Content starts

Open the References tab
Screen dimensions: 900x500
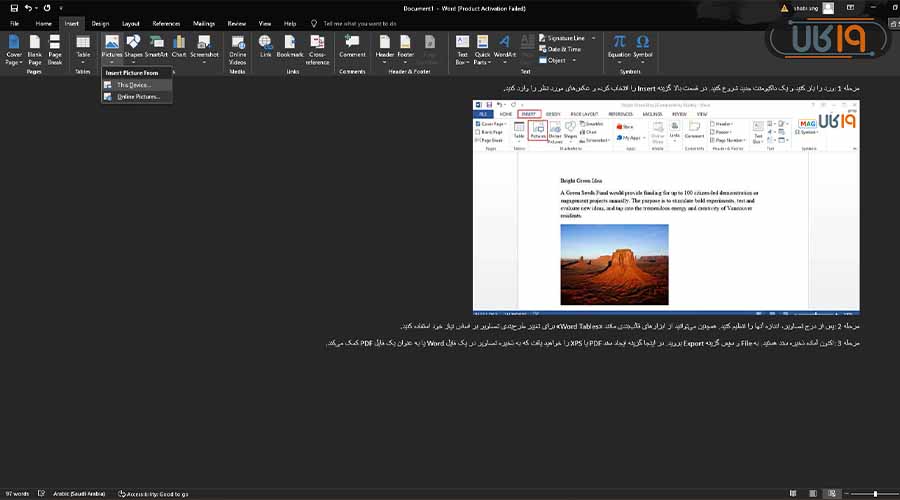(166, 23)
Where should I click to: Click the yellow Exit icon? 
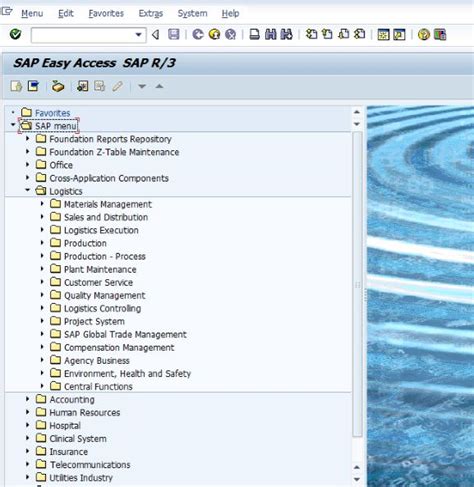(x=214, y=34)

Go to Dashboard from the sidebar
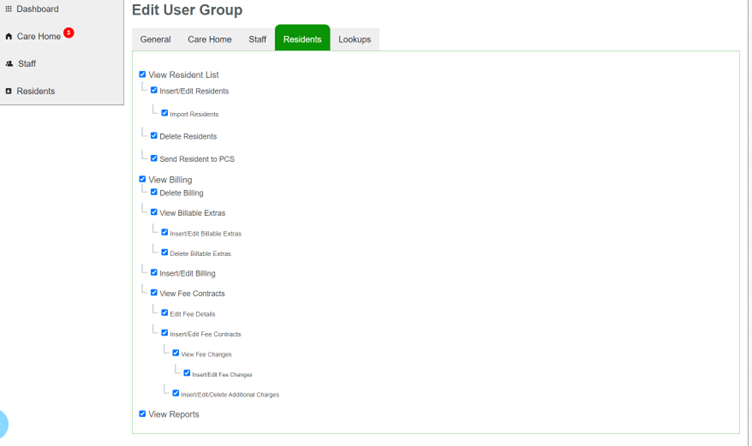click(x=37, y=9)
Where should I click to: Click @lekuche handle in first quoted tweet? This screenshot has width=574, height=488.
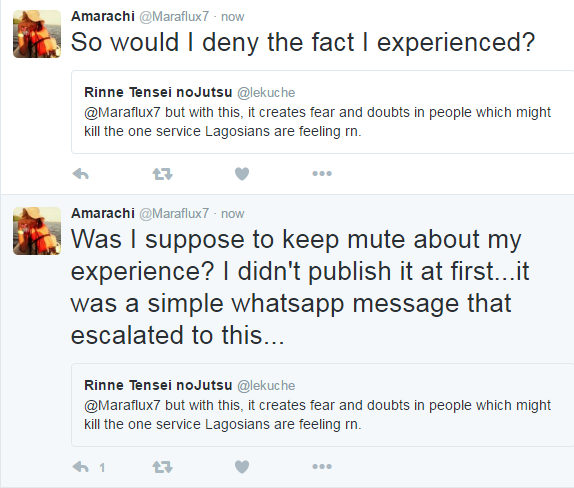pos(266,93)
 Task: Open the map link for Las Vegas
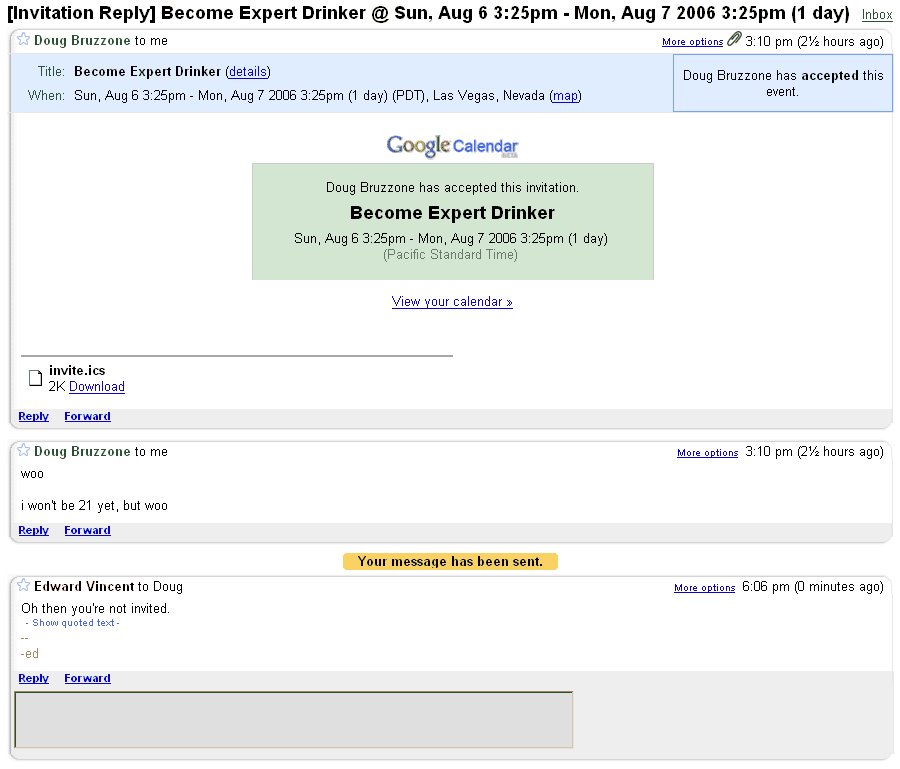[x=565, y=96]
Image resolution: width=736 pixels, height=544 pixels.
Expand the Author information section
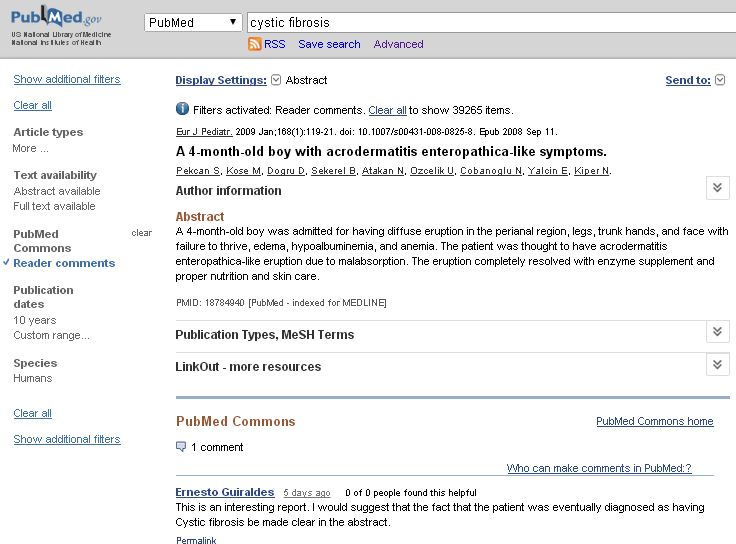[x=717, y=188]
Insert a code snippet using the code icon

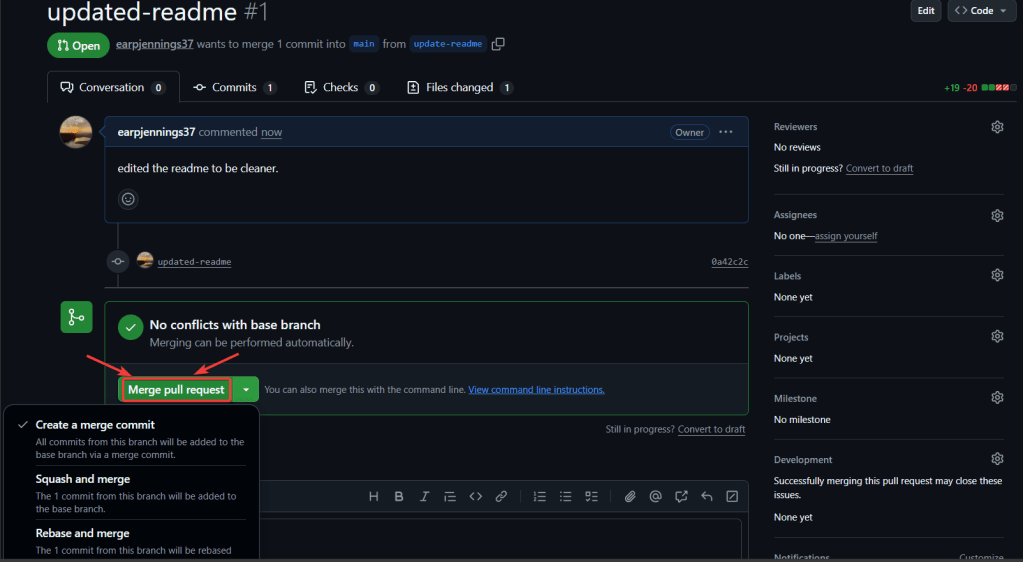476,496
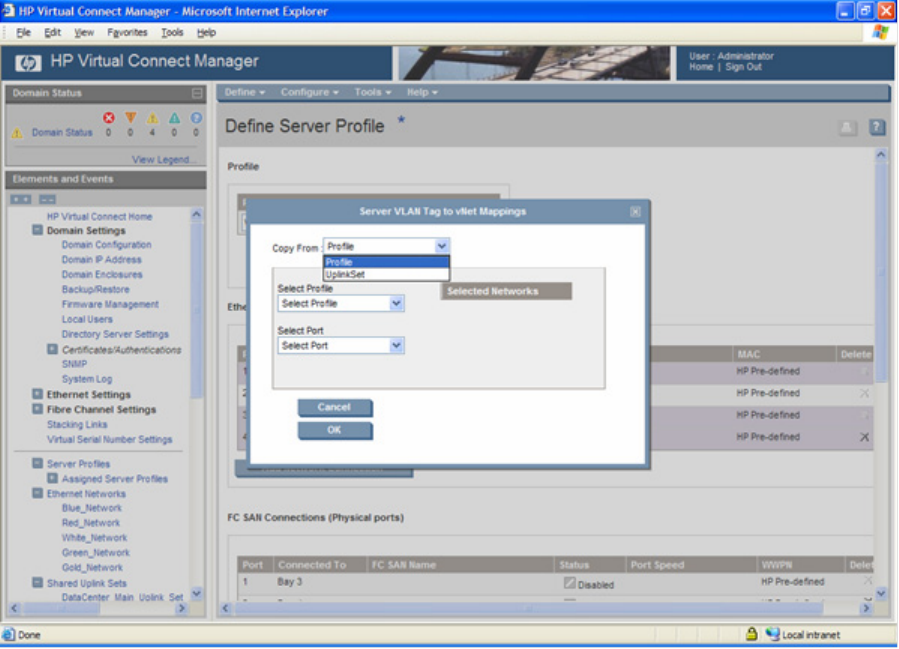This screenshot has width=899, height=649.
Task: Expand the Ethernet Settings tree node
Action: point(37,395)
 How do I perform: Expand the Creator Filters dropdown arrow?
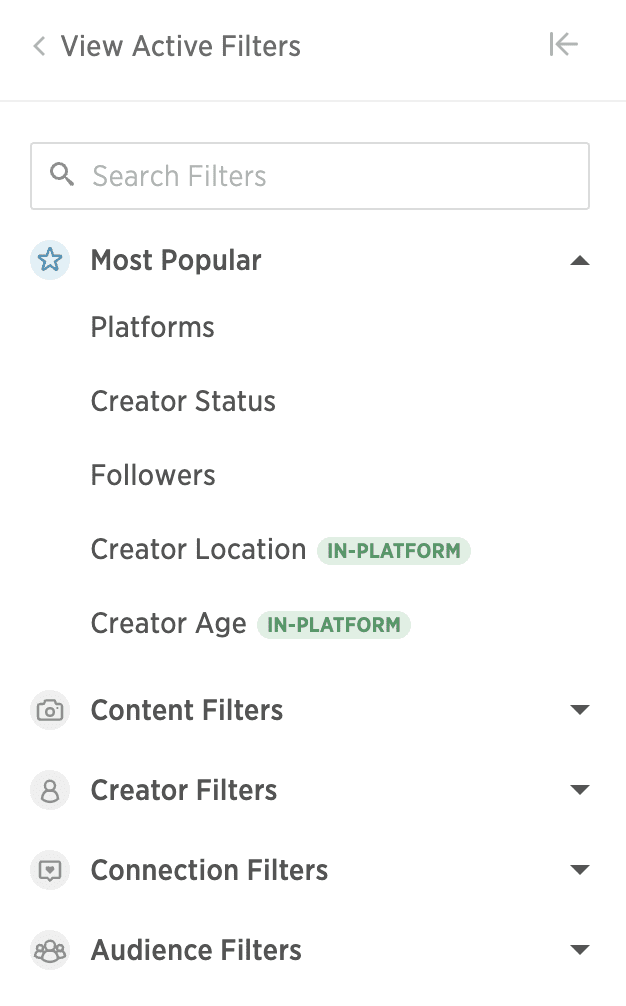580,790
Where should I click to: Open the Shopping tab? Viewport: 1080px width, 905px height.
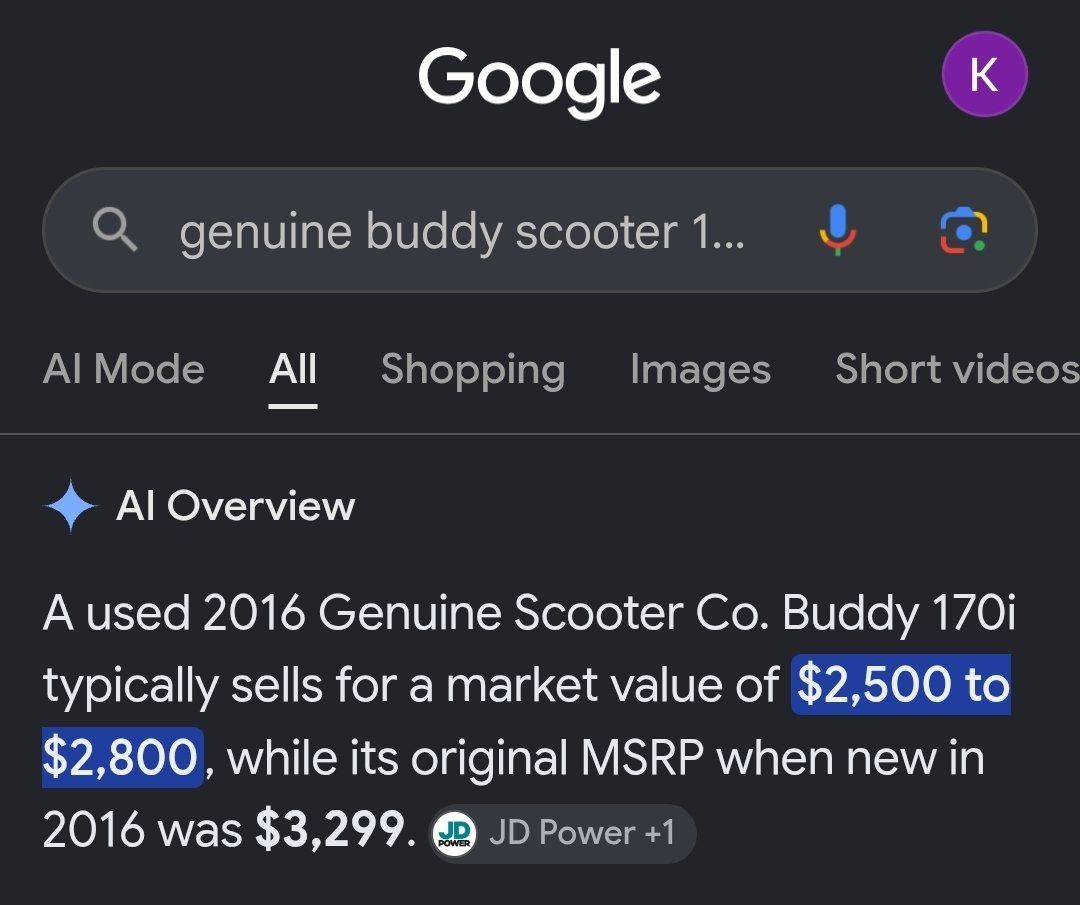click(x=473, y=371)
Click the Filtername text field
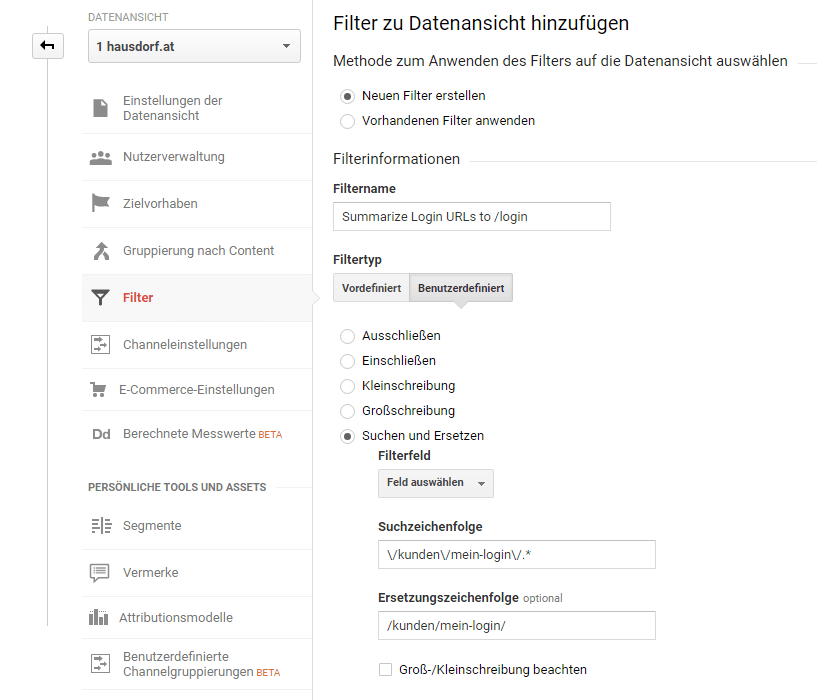817x700 pixels. click(x=471, y=217)
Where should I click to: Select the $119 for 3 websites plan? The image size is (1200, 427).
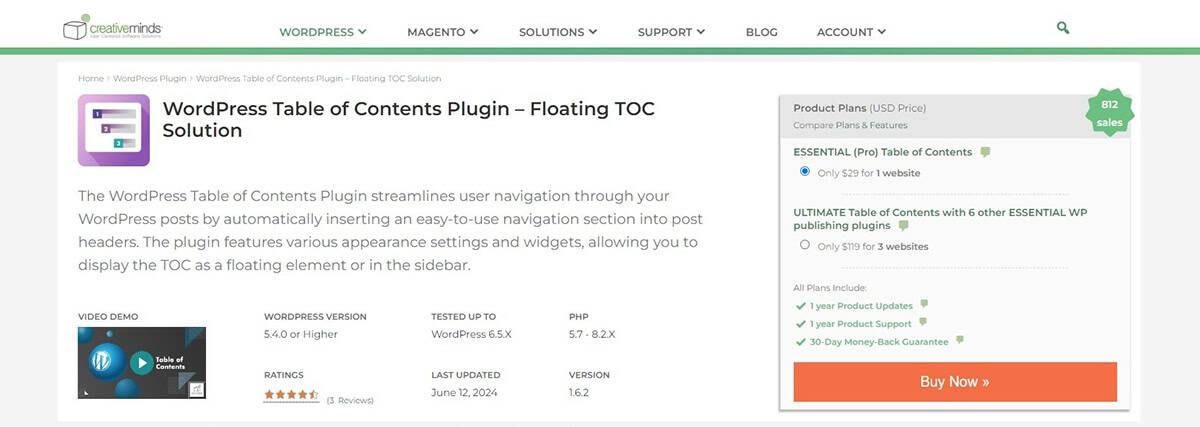pos(805,245)
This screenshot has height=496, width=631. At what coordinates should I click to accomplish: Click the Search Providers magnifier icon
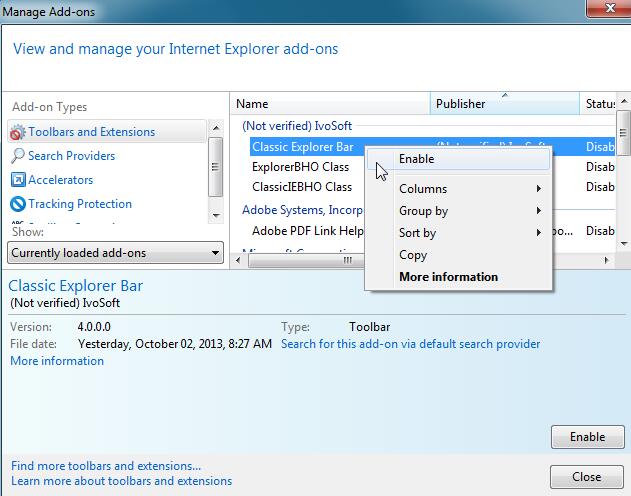[18, 156]
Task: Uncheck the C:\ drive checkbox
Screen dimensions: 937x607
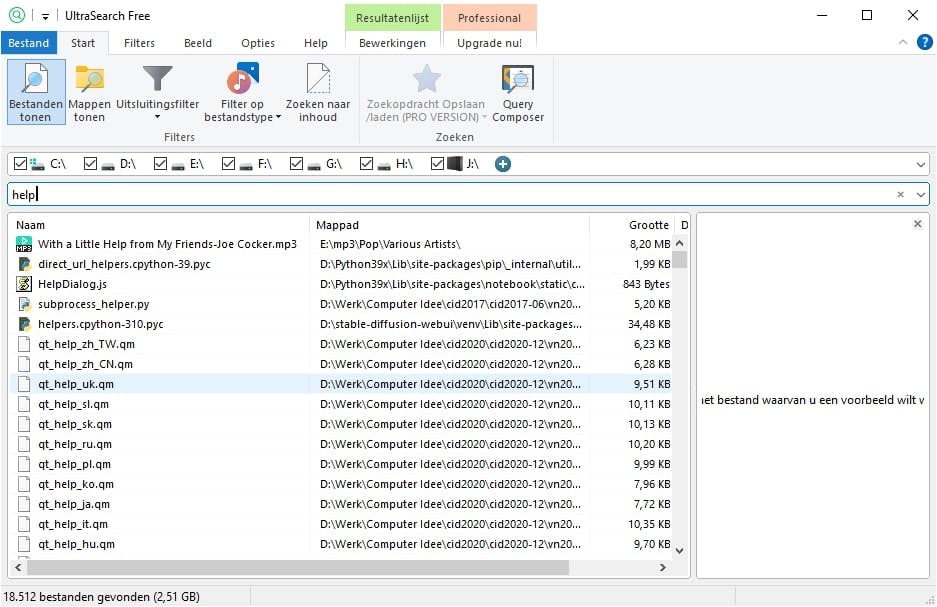Action: click(x=21, y=164)
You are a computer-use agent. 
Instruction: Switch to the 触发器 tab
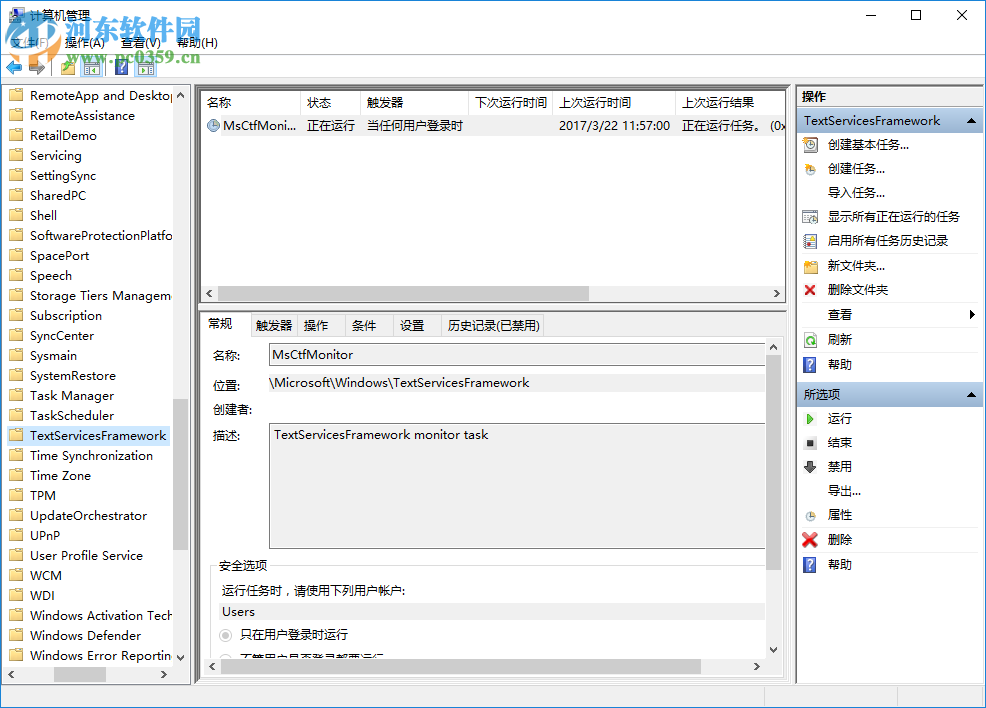tap(276, 324)
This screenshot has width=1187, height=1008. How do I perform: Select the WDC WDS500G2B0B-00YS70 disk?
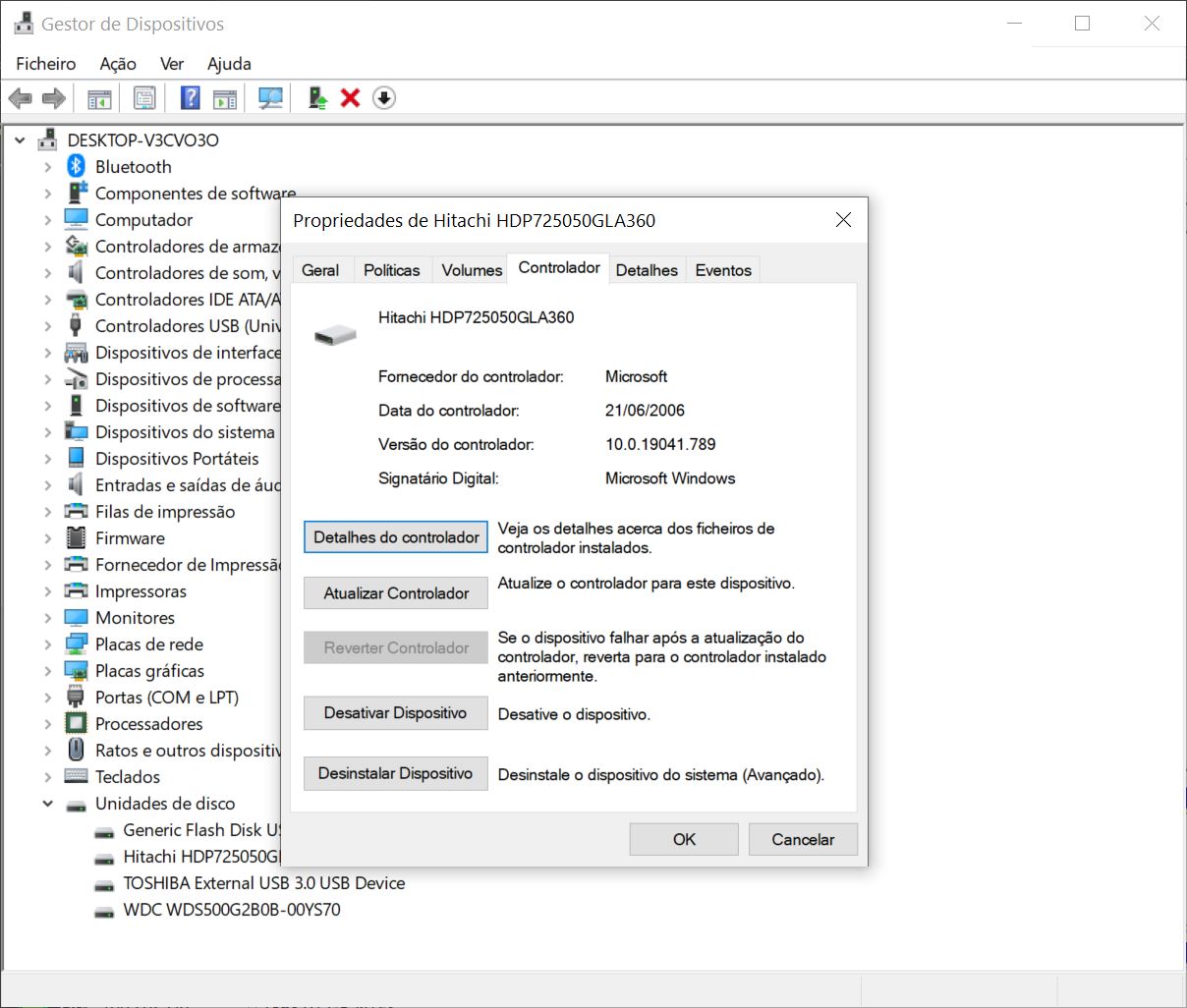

Content ends

» Aim of the task: Every line of the data above is to be repeated exactly; the images are to be left out.

» Solution for this exercise:
Open the References tab
Screen dimensions: 900x500
(166, 23)
Where should I click to: Click the yellow Exit icon? 
(x=214, y=34)

Go to Dashboard from the sidebar
click(x=37, y=9)
Where should I click to: Click @lekuche handle in first quoted tweet? This screenshot has width=574, height=488.
pos(266,93)
 Task: Open the map link for Las Vegas
[x=565, y=96]
Image resolution: width=736 pixels, height=544 pixels.
Expand the Author information section
[x=717, y=188]
Insert a code snippet using the code icon

476,496
This screenshot has width=899, height=649.
Task: Expand the Ethernet Settings tree node
Action: point(37,395)
 How do I perform: Expand the Creator Filters dropdown arrow?
580,790
Where should I click to: Open the Shopping tab? Viewport: 1080px width, 905px height.
click(x=473, y=371)
Click the Filtername text field
817x700 pixels. click(x=471, y=217)
Where should I click to: Select the $119 for 3 websites plan? The image size is (1200, 427).
pos(805,245)
This screenshot has height=496, width=631. At what coordinates should I click to accomplish: Click the Search Providers magnifier icon
[18, 156]
Task: Uncheck the C:\ drive checkbox
Screen dimensions: 937x607
Action: click(x=21, y=164)
You are a computer-use agent. 
Instruction: Switch to the 触发器 tab
tap(276, 324)
This screenshot has width=1187, height=1008. How do I perform: Select the WDC WDS500G2B0B-00YS70 disk?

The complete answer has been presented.